> **ACTIVITY**: Only certain lines below are wanted: those starting at the line containing "Task: Choose the Hand Exercisers category" and ending at the line containing "The image size is (960, 720).", both included, each retyped exactly.

[Stored items]
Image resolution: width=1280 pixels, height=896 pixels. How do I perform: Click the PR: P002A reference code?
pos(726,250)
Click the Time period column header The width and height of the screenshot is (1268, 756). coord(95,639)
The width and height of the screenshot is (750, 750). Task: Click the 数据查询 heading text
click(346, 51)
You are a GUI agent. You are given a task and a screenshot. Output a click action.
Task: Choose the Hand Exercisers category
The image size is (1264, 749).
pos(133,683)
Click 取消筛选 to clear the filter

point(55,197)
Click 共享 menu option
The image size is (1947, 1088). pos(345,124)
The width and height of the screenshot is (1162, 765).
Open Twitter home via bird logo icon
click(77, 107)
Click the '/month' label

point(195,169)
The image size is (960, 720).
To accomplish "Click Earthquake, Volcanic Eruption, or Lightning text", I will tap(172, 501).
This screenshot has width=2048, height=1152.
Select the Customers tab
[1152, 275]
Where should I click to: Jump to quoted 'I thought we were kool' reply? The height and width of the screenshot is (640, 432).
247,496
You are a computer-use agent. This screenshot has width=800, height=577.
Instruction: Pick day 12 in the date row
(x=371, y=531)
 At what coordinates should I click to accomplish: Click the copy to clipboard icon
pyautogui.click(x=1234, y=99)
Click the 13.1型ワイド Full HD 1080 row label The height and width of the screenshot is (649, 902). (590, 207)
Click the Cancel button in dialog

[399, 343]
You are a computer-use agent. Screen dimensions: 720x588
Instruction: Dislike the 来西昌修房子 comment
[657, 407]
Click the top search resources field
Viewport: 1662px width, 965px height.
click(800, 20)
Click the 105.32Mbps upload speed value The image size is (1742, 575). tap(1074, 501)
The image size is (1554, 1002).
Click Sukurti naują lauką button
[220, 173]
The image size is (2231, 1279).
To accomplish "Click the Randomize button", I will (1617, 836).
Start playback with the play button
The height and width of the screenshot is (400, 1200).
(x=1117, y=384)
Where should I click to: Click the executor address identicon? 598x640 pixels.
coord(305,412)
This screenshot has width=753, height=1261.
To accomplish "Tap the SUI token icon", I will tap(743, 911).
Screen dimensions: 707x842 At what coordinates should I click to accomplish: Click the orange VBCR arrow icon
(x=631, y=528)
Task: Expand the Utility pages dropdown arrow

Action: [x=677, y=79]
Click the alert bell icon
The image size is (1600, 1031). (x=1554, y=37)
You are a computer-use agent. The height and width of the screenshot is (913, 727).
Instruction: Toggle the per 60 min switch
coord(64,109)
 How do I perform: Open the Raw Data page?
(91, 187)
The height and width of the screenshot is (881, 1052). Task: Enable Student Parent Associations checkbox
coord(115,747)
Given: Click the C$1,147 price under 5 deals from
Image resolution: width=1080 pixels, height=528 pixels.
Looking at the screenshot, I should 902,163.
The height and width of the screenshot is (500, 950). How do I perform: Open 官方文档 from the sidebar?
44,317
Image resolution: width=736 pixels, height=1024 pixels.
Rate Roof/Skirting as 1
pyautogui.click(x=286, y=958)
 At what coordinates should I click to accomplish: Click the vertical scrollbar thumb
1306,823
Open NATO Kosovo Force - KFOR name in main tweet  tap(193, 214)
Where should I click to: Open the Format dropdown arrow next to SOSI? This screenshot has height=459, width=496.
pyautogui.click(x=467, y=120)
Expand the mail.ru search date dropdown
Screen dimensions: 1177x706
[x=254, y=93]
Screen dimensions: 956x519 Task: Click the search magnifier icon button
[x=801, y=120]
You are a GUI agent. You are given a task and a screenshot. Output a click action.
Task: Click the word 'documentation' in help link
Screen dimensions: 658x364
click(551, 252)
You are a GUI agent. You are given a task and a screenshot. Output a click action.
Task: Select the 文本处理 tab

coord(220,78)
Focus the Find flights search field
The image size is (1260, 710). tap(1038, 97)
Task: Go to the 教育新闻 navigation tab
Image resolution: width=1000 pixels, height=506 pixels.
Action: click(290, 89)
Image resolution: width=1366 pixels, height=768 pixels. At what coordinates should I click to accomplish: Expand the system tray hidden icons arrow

> **FINISHED TASK**:
Task: Choose the Hand Exercisers category
The image size is (1264, 749).
pos(133,683)
Click 取消筛选 to clear the filter

point(55,197)
Click 共享 menu option
The image size is (1947, 1088). pos(345,124)
The width and height of the screenshot is (1162, 765).
Open Twitter home via bird logo icon
click(77, 107)
Click the '/month' label

point(195,169)
The image size is (960, 720).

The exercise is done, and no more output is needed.